## What you should do
Go through the following data and transcribe exactly the stretch of lines from the one holding "At what coordinates should I click to accomplish: Open" to the one holding "Viewport: 633px width, 479px height.", both included.
----
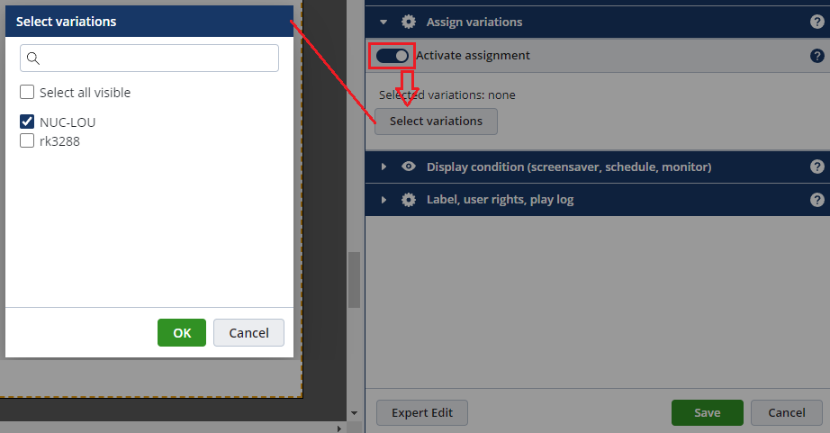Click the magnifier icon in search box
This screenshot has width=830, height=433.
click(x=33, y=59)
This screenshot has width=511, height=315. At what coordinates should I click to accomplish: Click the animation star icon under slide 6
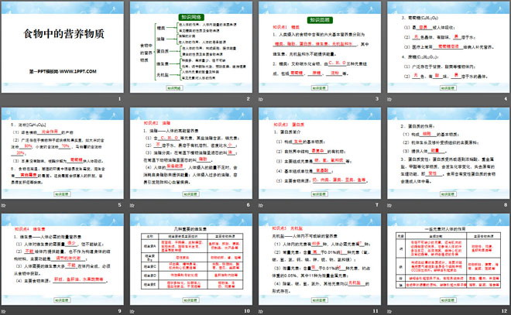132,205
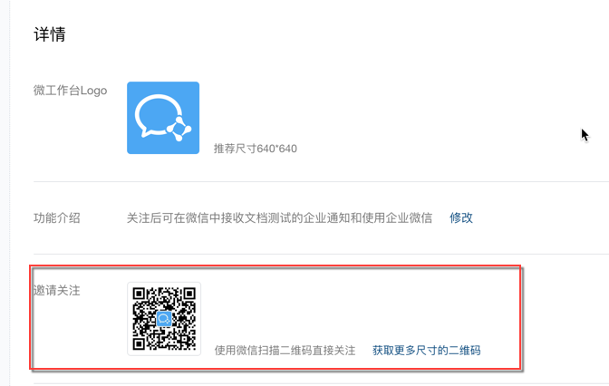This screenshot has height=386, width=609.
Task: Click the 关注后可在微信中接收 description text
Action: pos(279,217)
----
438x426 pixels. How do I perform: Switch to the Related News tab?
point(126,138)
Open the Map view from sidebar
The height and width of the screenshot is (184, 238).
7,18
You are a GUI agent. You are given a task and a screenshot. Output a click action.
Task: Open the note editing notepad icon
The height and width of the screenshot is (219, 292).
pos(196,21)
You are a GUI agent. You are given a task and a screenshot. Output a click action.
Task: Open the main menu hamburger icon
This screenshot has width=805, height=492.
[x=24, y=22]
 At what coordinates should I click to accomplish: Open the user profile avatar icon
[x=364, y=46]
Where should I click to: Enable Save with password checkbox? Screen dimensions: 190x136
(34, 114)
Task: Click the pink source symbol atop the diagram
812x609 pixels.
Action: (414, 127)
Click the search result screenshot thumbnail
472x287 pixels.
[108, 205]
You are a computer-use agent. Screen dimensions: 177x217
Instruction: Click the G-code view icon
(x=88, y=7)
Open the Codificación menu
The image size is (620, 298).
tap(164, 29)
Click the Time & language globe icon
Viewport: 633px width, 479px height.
----
## Response for this exercise
 At what coordinates should I click to accomplish: Open the user profile avatar icon
[x=364, y=46]
Where should I click to: Enable Save with password checkbox? Screen dimensions: 190x136
(34, 114)
Task: Click the pink source symbol atop the diagram
812x609 pixels.
Action: (414, 127)
Click the search result screenshot thumbnail
472x287 pixels.
[108, 205]
You are a computer-use agent. Screen dimensions: 177x217
Instruction: Click the G-code view icon
(x=88, y=7)
Open the Codificación menu
The image size is (620, 298).
tap(164, 29)
Click the Time & language globe icon
Viewport: 633px width, 479px height.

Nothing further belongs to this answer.